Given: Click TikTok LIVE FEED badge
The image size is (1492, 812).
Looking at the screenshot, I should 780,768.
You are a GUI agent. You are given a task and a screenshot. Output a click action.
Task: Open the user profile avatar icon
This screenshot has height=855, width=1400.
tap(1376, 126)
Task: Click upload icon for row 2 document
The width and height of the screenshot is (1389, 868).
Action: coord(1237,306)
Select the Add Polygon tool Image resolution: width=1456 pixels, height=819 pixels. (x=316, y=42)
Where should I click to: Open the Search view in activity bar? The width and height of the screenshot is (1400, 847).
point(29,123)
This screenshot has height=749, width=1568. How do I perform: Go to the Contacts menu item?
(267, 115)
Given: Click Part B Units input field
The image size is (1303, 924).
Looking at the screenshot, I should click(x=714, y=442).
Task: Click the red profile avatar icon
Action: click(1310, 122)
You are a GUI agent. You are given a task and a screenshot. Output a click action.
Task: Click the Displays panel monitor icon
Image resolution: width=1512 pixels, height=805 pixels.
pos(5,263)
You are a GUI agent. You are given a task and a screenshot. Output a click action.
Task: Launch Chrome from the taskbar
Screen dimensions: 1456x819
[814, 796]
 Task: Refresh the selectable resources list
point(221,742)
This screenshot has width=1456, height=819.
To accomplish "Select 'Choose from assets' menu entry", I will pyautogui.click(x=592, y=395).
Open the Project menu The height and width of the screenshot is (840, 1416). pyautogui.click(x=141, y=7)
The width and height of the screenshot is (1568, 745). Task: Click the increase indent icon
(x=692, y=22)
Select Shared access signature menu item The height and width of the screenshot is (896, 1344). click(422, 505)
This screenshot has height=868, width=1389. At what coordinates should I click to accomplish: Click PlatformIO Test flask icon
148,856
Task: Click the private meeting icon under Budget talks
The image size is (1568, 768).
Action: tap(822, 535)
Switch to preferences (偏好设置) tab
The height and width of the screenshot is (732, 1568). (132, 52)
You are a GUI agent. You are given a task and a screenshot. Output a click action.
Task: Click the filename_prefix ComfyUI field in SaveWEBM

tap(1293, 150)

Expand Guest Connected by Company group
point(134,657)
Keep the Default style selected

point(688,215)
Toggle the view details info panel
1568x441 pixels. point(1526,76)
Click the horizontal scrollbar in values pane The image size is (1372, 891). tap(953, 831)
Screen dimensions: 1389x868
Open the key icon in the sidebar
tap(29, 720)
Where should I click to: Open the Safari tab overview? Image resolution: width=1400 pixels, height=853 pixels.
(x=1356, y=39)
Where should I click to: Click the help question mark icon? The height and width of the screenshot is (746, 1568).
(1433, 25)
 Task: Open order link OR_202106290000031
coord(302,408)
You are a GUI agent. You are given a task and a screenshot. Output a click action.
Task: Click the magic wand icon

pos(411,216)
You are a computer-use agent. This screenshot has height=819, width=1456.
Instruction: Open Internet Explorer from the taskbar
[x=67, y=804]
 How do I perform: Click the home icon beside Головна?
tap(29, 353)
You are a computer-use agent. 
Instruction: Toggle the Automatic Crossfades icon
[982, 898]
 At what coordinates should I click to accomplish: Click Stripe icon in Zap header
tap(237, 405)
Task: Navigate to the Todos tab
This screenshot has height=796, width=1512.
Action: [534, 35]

---+---

Whenever a line of the data holds the string "pyautogui", pick that line out.

— SOLUTION TO THE EXERCISE —
To accomplish "Select 'Choose from assets' menu entry", I will pyautogui.click(x=592, y=395).
Open the Project menu The height and width of the screenshot is (840, 1416). pyautogui.click(x=141, y=7)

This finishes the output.